Pour fêter dignement ses 15 ans d'activisme, PE se devait de sortir un album. Histoire d'innover, Flavor Flav et sa bande ont décidé de nous offrir un opus mêlant extraits de concerts live, remixes de classiques du groupe et bien sûr nouveautés (8 au total). Commençons par le moins bon : les remixes gagnants du concours internet mis en place par Public Enemy ont beau être (parfois) bien faits ('B-Side Wins Again'), ils n'atteignent jamais la perfection d'originaux entrés dans les annales ('Public Enemy No.1'). La Functionist version de 'Shut'Em Down' est même exécrable.

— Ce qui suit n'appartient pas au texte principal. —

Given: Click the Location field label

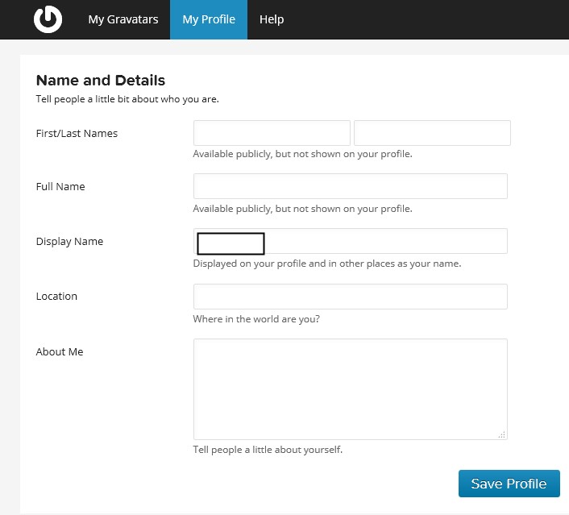Looking at the screenshot, I should pos(56,296).
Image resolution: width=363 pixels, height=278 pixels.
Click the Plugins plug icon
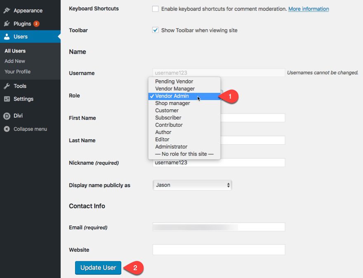(x=7, y=24)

A l'inverse, les lives marquent des points. Public Enemy a toujours été une énorme machine de scène, un de ces groupes comme on n'en fait plus pour qui les concerts sont un passage obligé... et les passe-passes au micro entre Flav et Chuck confirment que le groupe en a encore dans le ventre. Ces titres ont aussi le mérite de faire découvrir aux plus jeunes l'héritage inégalé du plus grand groupe de rap. Et puis on ne peut pas ne pas évoquer la présence ici d'un récit audio qui éclairera les plus curieux sur le making-of de 'Burn Hollywood Burn'. La rage et le dynamisme qui transpirent des lives déteignent d'autant plus sur les inédits. Mistachuck invite même Paris, son homologue west coast, à répandre le message révolutionnaire. Ravivé par la politique anti-sociale des républicains US et par l'état de décomposition de la planète, Chuck a trouvé de quoi mettre de l'huile sur le feu et casse du sucre sur le dos d'un Bush ('Son of a Bush') comme à l'époque de 'Fight The Power'. Les générations changent mais pas les Etats-Unis... Et Public Enemy reste dévoué à la cause exhortant les b-boys à se prendre en main ('Get Your Shit Together') et à aller de l'avant.
Cet album est aussi celui du grand rassemblement des troupes. Ainsi, Terminator X retrouve une vraie place derrière les platines. Johnny "Juice" Rosado revient lui au bercail après une longue absence. Ses productions sont tout simplement splendides de minimalisme. Que ce soient les bongos de 'Gotta Give The Peeps What They Need' ou les collages sonores de 'Get Your Shit Together', il trouve à chaque reprise le petit plus qui fait la différence. Gary G-Wiz est aussi de retour avec son funk dissonant tandis que Professor Griff délaisse (heureusement) le micro la plupart du temps pour se concentrer sur la conception d'instrus. On l'encourage vivement dans cette direction ('Revolverlution').
En somme, les nouveaux morceaux de "Revolverlution" montrent un Public Enemy dans une forme olympique, lançant à tout va des piques anti-establishment sur des instrus de premier choix. Une vision extatique pour tous les nostalgiques du golden age. Si le format de l'album peut être remis en cause (les remixes auraient très bien pu rester sur internet) et que l'on aurait aimer n'avoir que du neuf, ce huitième opus des éternels rebelles fait honneur à ses auteurs et démontre qu'en prenant la voie de l'indépendance PE a trouvé une nouvelle jeunesse.